The jobs package was negotiated by Governor Martinez with leaders from both chambers and parties in the legislature, and passed with strong bipartisan support during the recent special session. Its components have been supported and sponsored by Republicans and Democrats alike in the New Mexico Legislature.

The legislation will expand the New Mexico Angel Investment Credit, allowing people who are interested in providing start-up funding to help innovative small businesses get off the ground to invest a greater amount of money in these projects, as well as

increasing the number of eligible businesses that can receive this help in their early stages.

Additionally, the legislation provides for a more robust technology jobs credit that provides more of an incentive for the expansion and location of technology-related companies in New Mexico; this particular provision also offers a new, more useful benefit for companies that engage in research and development activities that often result in innovative ideas and products.

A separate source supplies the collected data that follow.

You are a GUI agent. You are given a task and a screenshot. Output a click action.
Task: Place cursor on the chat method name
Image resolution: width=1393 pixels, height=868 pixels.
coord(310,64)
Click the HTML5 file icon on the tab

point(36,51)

The jobs package also levels the playing field with other states, such that more of the money spent by the U.S. Department of Defense on a myriad of technology-related projects can be invested in New Mexico companies, creating new technology jobs and revenue in our state’s economy.

“New Mexico is well-positioned to be a hub for innovation, where we create high-tech, well-paying jobs tied to new products and technologies that play such an important part of our everyday lives,” the Governor continued. “We want the ideas of tomorrow to be developed here, and we want those ideas to become products that are made and sold to the world from New Mexico.”

The jobs package also provides tax benefits to companies that choose to locate their headquarters in New Mexico, as well as a five-year period of gross receipts tax deductions for businesses that locate within 20 miles of our southern border. The U.S. Department of Commerce recently announced that New Mexico is the top state in the nation for export-related job growth, due in large part to the substantial boom in our border economy and increased trade with other countries from more New Mexico businesses than ever before.

“This is a jobs package that every New Mexican can be proud of because it is the direct result of lawmakers from both parties and chambers working together to put our families first,” Speaker of the House Don Tripp said. “New Mexico recently completed its 32nd consecutive month of over-the-year job growth. We’ve got momentum and need to continue moving New Mexico’s economy forward, and this jobs package will help us do that.”

The legislation will also extend the tax deduction utilized by roughly 300,000 mostly low-income and elderly New Mexicans relating to unreimbursed medical costs; had the jobs package not been passed this year, this deduction would have expired and led to a health care tax increase for all those who utilize it.

Working in a bipartisan manner, Governor Martinez and the New Mexico Legislature have passed other major tax reforms, including the reduction of New Mexico’s business tax rate by 22 percent, the enactment of a single-sales factor for manufacturing, and the curbing of tax pyramiding for construction contractors and manufacturers. In 2014, New Mexico’s tax burden on manufacturing investment improved from the third highest in the region to the best in the west, according to Ernst and Young.